Alex Katz, January Snow, 1993, Museum Frieder Burda, ©VG Bild-Kunst, Bonn 2016


"L’arbre qui cache la forêt..."

06 février – 29 mai 2016

La Collection Frieder Burda compte de nombreuses œuvres où figurent des arbres, ou qui ont pour sujet la forêt.

Sa situation au cœur d’un parc, dans la Lichtentaler Allee, son architecture emblématique qui réserve un rôle à la nature environnante dans toutes les expositions, font du Musée Frieder Burda un lieu pratiquement prédestiné à montrer des œuvres abordant ce thème.

Il est intéressant d’observer la diversité des approches de ce sujet par les différents artistes et la manière tout à fait individuelle dont chacun d’eux s’exprime sur la toile. 

L’arbre a de tout temps été un sujet chargé d’un fort poids symbolique, il fascine l’homme et invite tous les artistes,  que ce soit dans la poésie, la musique ou les arts plastiques, à s’intéresser à lui.

Dans les arts plastiques, le travail que Piet Mondrian a consacré pendant des décennies au thème de l’arbre permet de suivre l’évolution de l’impressionnisme à l’abstraction. La nature de l’arbre, sa verticalité, ses ramifications horizontales conduisent comme sous le coup d’une logique irréfutable aux célèbres grilles modulaires du peintre néerlandais.

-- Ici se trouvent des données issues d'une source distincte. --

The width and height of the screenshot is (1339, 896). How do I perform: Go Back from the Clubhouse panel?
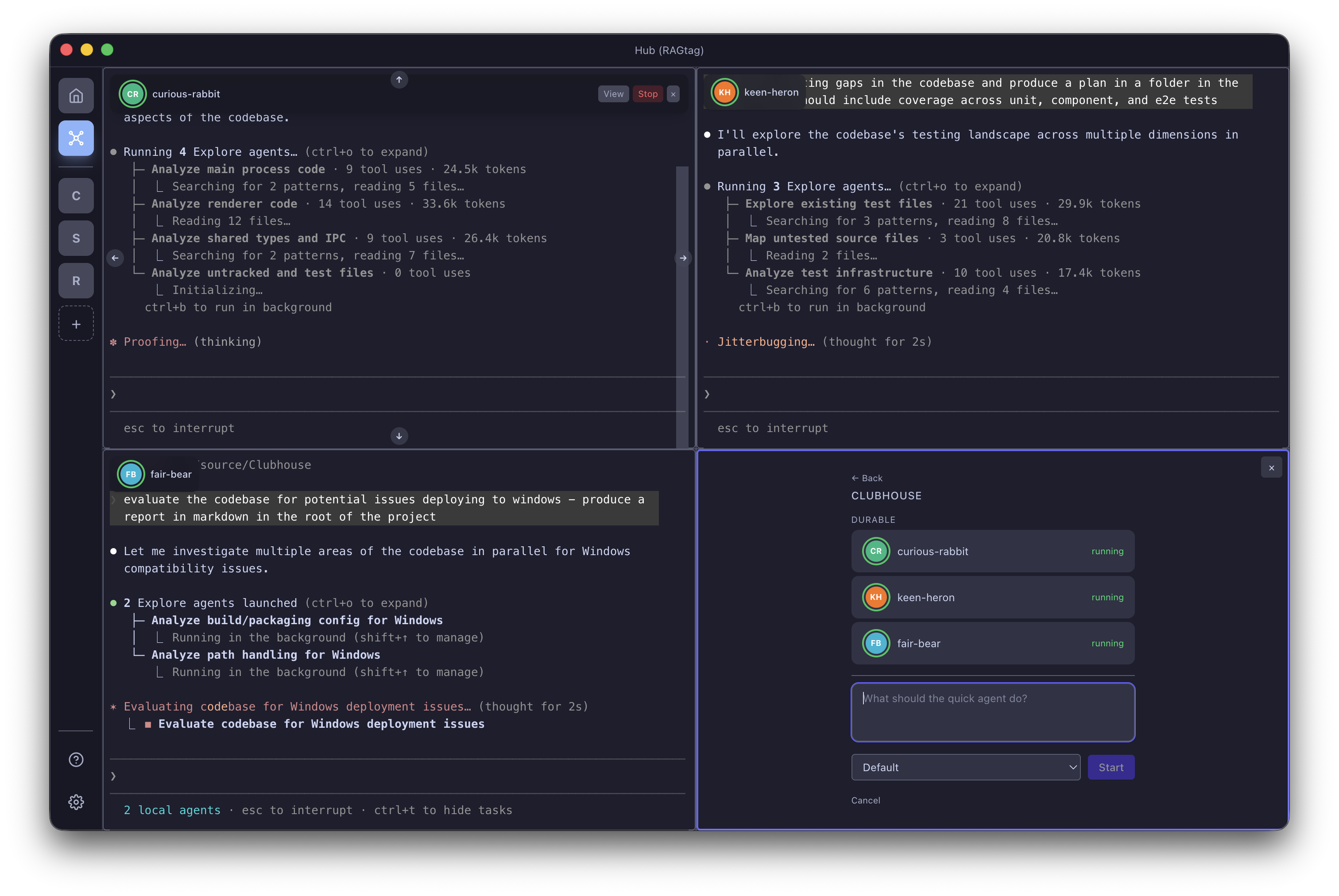[867, 478]
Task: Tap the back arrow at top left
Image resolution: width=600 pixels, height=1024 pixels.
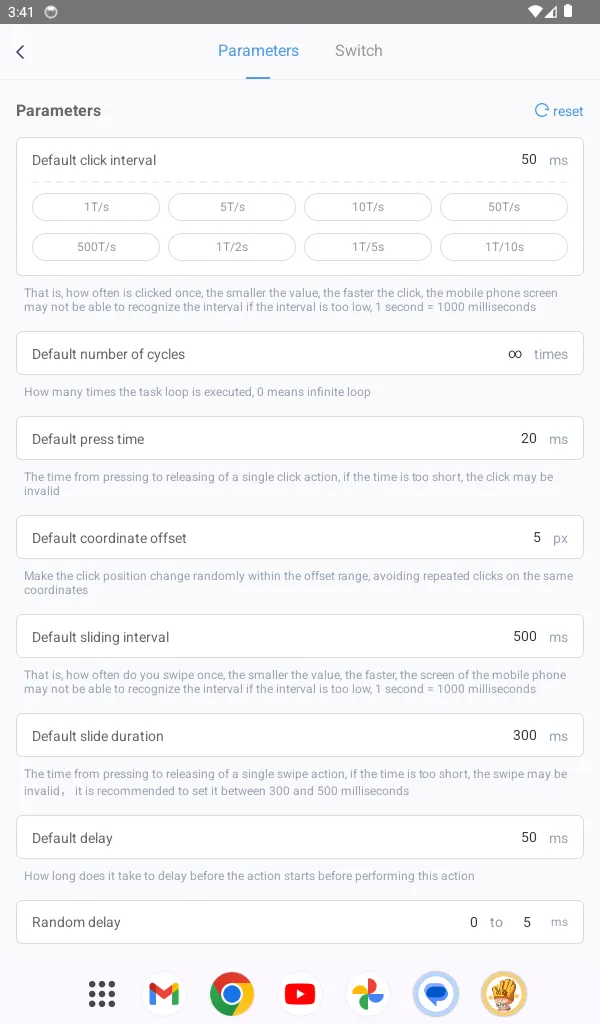Action: tap(20, 51)
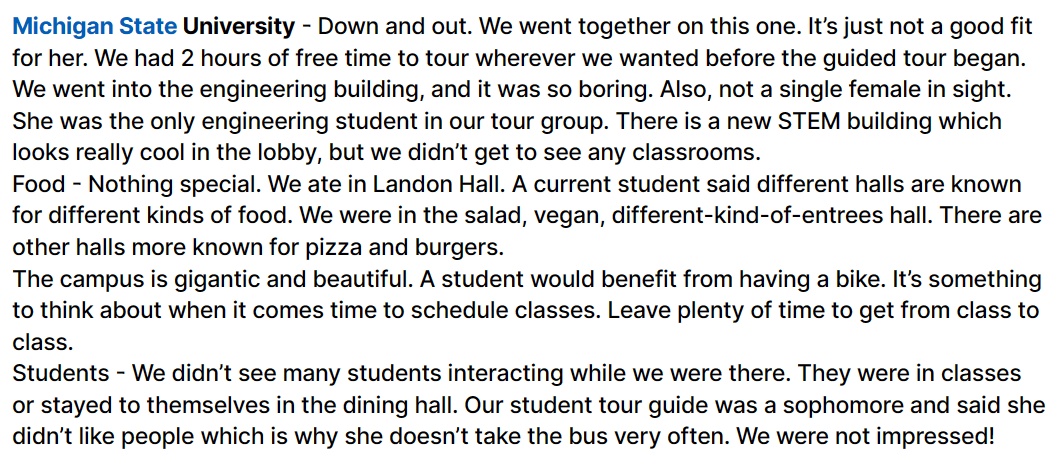Click the Students heading word
1063x469 pixels.
click(x=60, y=373)
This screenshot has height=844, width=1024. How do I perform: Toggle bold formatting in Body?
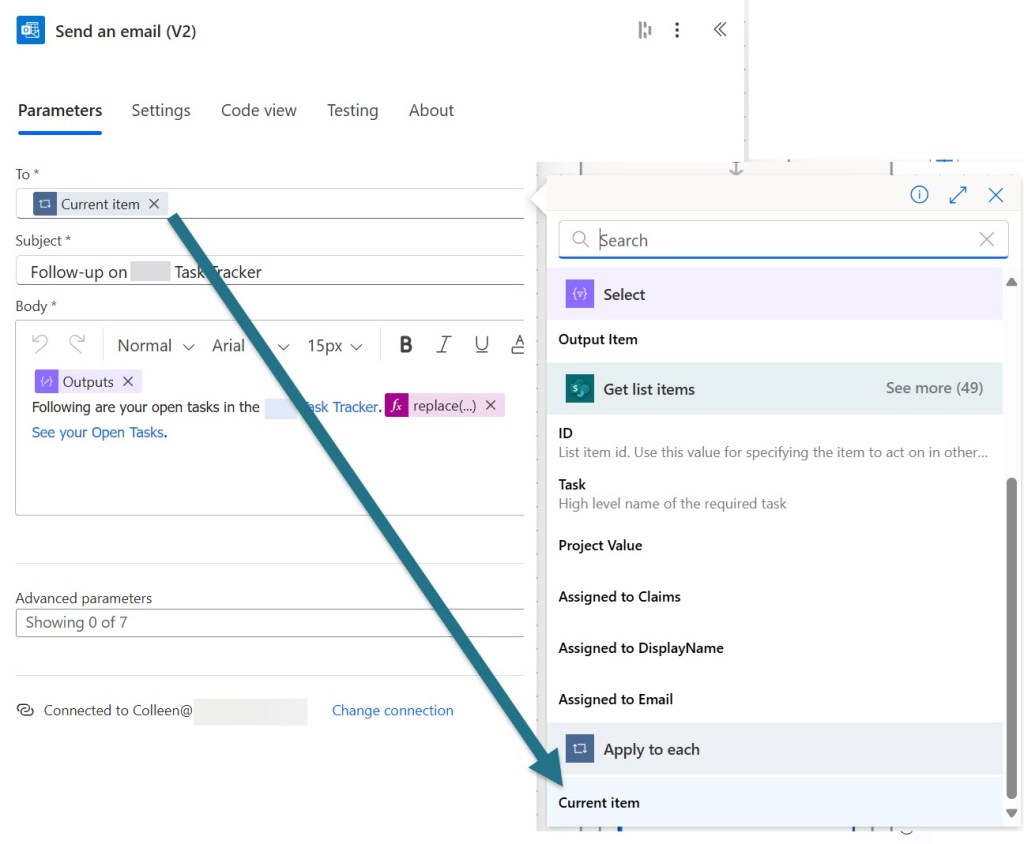click(x=406, y=345)
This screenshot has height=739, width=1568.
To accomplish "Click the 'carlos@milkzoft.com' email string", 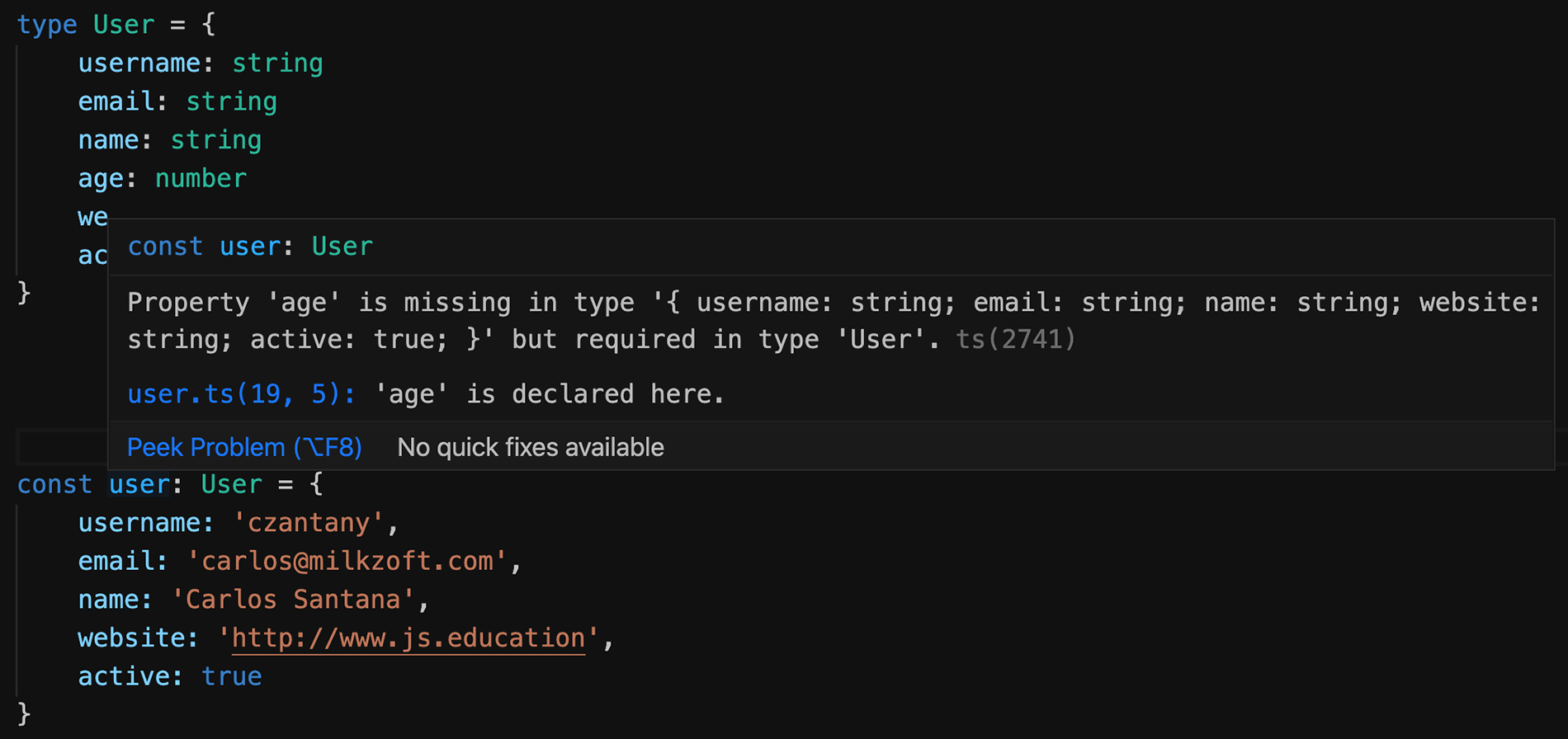I will click(x=347, y=562).
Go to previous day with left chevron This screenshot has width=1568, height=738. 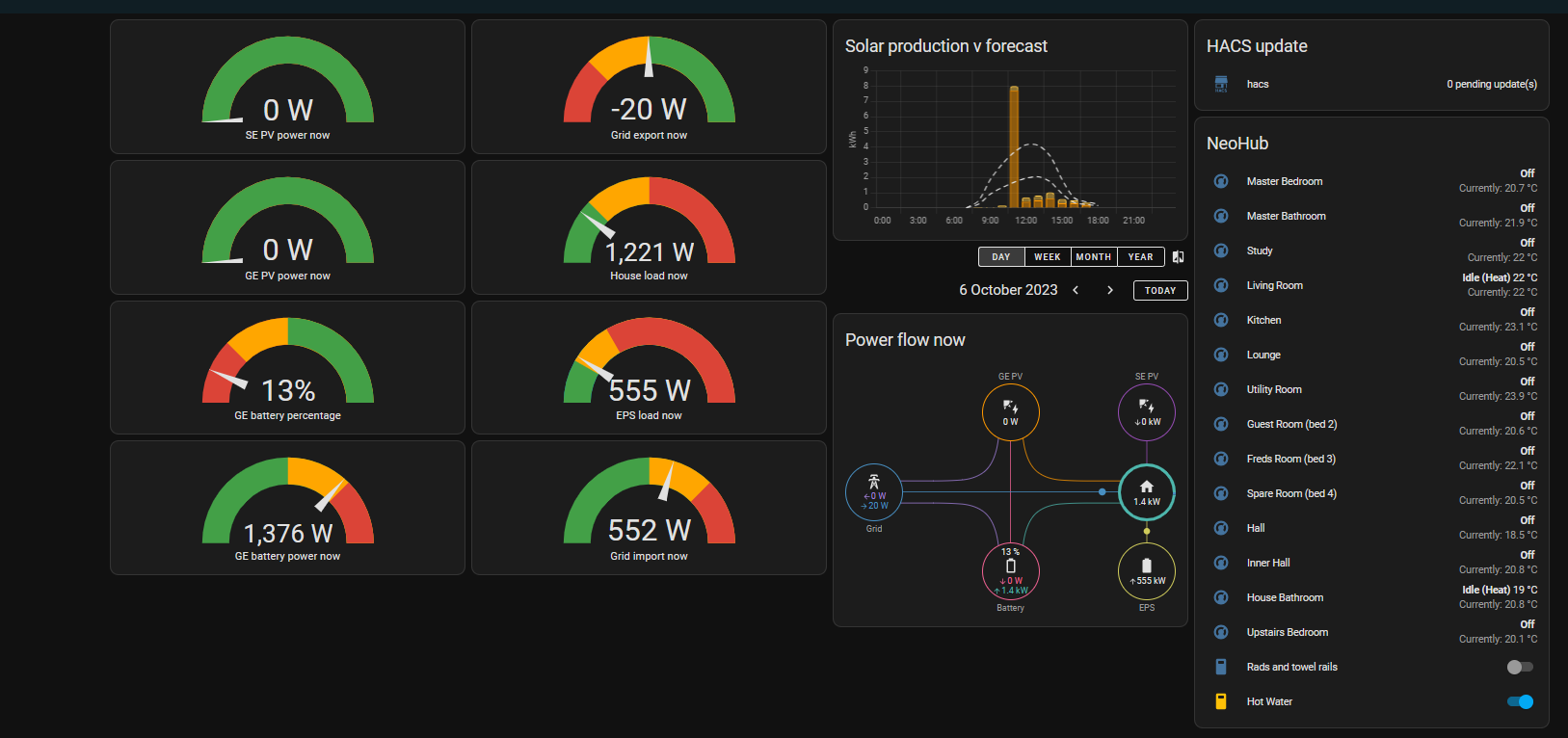[x=1076, y=290]
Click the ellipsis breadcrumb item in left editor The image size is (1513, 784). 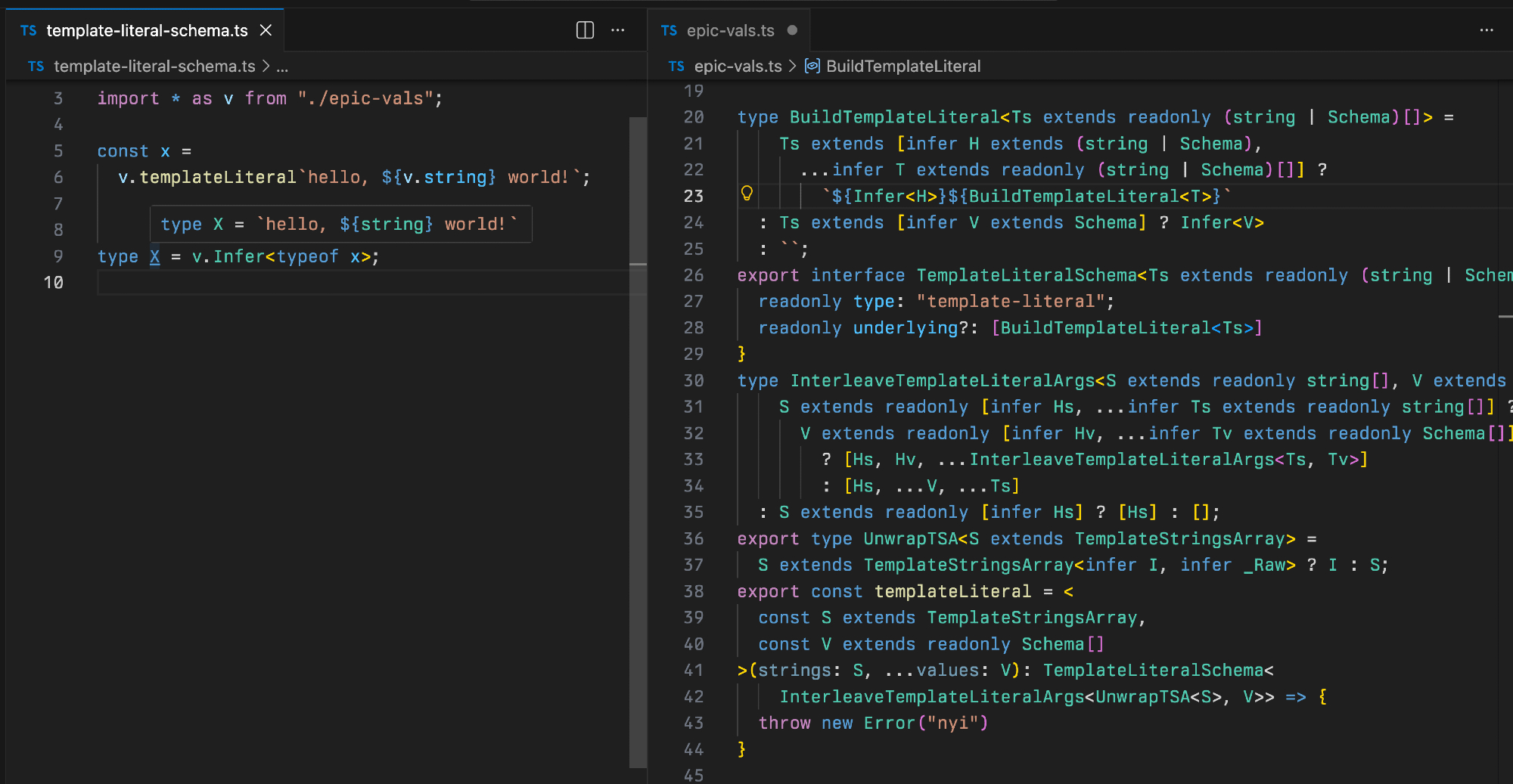[x=282, y=67]
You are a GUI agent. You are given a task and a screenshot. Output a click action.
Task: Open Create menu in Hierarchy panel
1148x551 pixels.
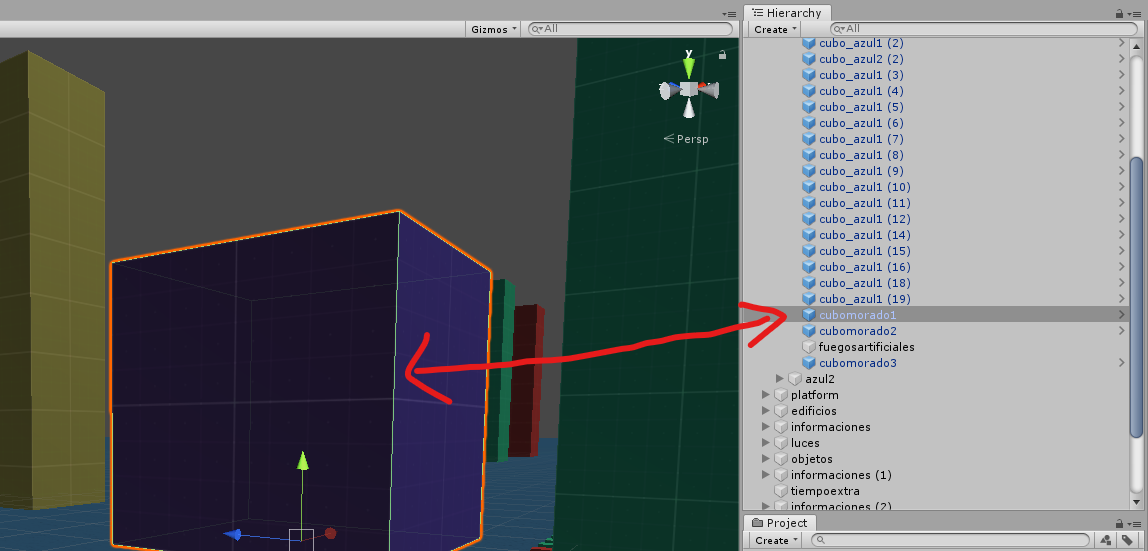[775, 29]
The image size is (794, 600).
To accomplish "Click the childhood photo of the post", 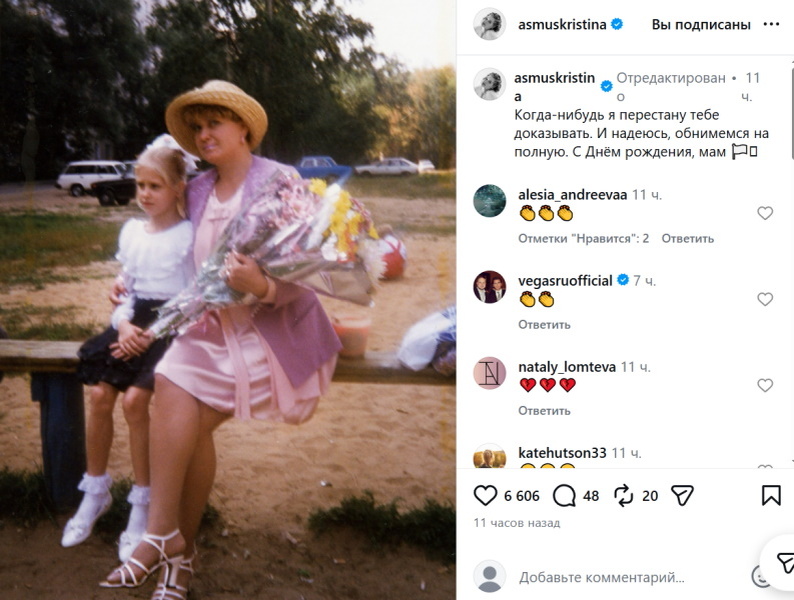I will [x=228, y=300].
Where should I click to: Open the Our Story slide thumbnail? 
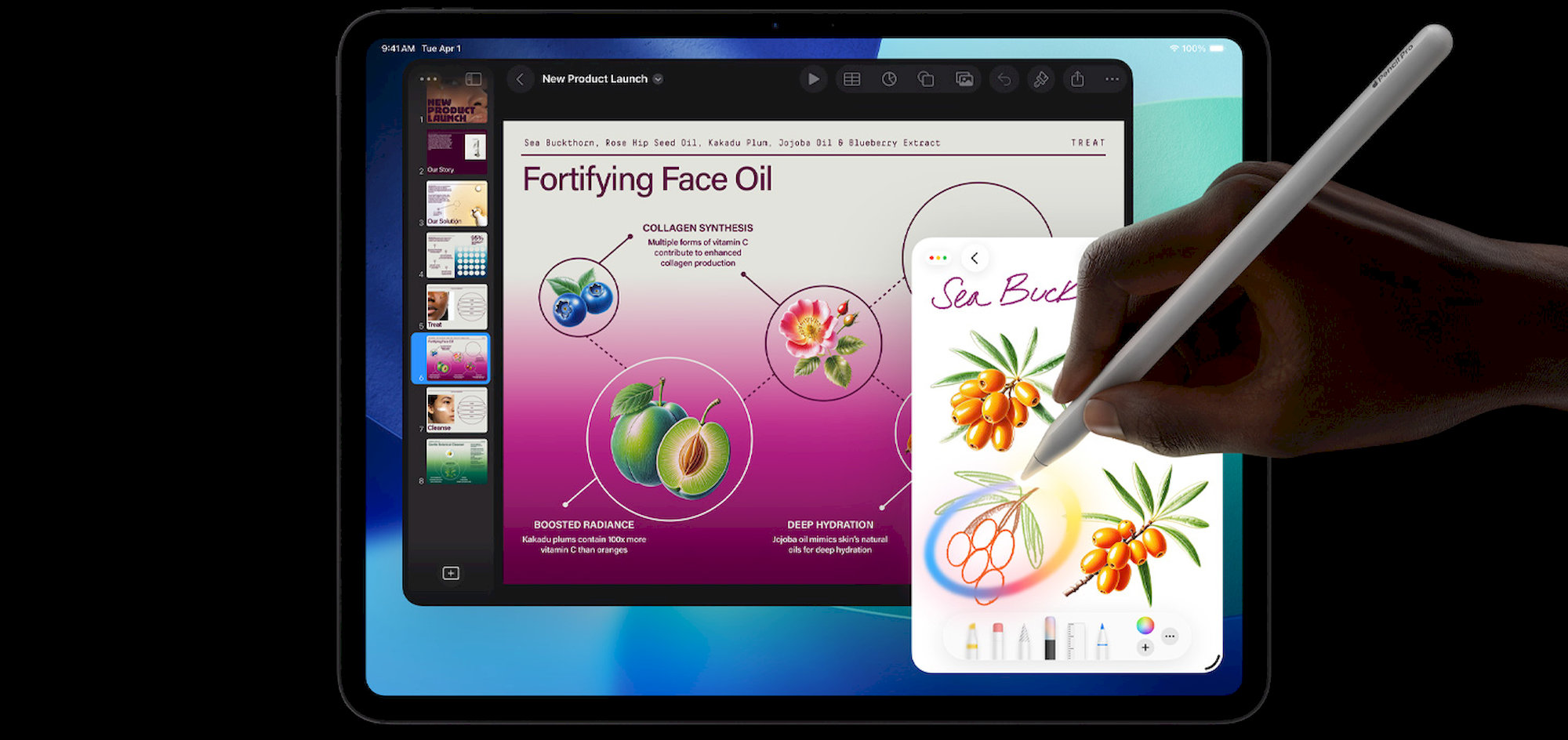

Joseph Beuys agit lui différemment. En 1982, il plante 7000 chênes dans l’espace urbain de Kassel lors de la documenta 7, afin que cette intervention écologique et artistique modifie durablement le milieu urbain.

En 1998, Christo et Jeanne-Claude réalisent le projet « Wrapped Trees » et enveloppent pour plusieurs semaines 178 arbres à proximité directe de la Fondation Beyeler. Le regard est ainsi comme arrêté, ce qui accorde alors aux arbres une attention jusqu’ici inégalée.

Les œuvres ayant pour sujet l’arbre qui ont été choisies ici dans la Collection Frieder Burda permettent elles aussi d’identifier des approches et intentions tout à fait distinctes selon les artistes.

Dans la série de Gerhard Richter réalisée en 1991, comme chez Piet Mondrian,  on peut suivre le passage de la représentation figurative au croquis coloré purement abstrait.  Il est intéressant de constater, si l’on suit le numérotage du catalogue raisonné, que les travaux intitulés « croquis » ont contrairement à ce que l’on pourrait supposer, été réalisés après le seul tableau figuratif de la série « Bühler Höhe ».

« Tree of Life » de Sigmar Polke figure avec l’ironie qui caractérise cet artiste la fusion symbolique de l’homme et de l’arbre. L’Homme sous forme d’Arbre.  Imperturbable, enraciné.  La cime de l’arbre est une face (lunaire) humaine, le cycle de la vie n’est pas encore achevé : il s’agit bien d’un arbre de vie.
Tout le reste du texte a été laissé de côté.